What you are asked to do ▸
From the data, copy out every line in which the word "computer" appears.

Start of Dataset excerpts

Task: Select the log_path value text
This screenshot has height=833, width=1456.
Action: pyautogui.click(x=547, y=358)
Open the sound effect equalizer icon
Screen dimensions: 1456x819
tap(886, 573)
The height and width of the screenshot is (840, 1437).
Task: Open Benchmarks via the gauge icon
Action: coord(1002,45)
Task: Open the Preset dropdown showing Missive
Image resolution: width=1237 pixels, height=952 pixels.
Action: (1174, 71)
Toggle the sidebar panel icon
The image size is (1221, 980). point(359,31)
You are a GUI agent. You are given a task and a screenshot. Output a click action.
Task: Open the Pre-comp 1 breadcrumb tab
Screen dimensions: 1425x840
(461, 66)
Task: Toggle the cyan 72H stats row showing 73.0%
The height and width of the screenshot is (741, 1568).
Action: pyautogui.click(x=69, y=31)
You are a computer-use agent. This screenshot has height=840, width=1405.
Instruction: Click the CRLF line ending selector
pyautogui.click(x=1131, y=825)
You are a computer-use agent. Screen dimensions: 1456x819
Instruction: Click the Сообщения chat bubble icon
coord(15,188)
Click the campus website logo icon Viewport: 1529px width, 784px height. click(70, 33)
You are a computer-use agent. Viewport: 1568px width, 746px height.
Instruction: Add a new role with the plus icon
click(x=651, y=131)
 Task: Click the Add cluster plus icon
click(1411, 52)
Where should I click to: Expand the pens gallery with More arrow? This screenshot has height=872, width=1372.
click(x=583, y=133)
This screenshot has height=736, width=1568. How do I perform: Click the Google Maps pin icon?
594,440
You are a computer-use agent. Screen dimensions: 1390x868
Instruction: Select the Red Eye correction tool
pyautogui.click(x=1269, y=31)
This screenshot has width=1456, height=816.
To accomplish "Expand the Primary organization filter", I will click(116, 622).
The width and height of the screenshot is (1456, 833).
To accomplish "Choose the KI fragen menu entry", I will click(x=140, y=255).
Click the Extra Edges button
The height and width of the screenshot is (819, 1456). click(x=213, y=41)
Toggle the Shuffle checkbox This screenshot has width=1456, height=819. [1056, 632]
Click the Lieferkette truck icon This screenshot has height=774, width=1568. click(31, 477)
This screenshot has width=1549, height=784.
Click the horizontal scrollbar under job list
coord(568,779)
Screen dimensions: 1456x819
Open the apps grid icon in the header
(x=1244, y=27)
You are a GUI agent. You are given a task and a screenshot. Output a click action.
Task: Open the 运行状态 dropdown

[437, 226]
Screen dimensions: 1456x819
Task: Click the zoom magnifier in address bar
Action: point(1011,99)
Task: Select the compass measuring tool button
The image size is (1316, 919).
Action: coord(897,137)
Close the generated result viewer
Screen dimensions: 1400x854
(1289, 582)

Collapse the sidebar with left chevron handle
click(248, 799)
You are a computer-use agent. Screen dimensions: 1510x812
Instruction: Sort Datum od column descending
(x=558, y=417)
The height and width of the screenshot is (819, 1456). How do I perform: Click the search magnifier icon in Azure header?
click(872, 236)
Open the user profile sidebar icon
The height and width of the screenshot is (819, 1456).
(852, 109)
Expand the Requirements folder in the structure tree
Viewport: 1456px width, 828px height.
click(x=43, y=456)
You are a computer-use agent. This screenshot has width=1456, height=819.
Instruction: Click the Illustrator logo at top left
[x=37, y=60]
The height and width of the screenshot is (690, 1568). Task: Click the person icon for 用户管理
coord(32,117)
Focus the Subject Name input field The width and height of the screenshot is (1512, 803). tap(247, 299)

End of Dataset excerpts

Solution ▸
You are a computer-use agent. This screenshot has height=840, width=1405.
You are a computer-use agent. Screen dimensions: 1456x819
You are a computer-use agent. Viewport: 1568px width, 746px height.
You are a computer-use agent. Screen dimensions: 1390x868
You are a computer-use agent. Screen dimensions: 1510x812
You are a computer-use agent. This screenshot has width=1456, height=819.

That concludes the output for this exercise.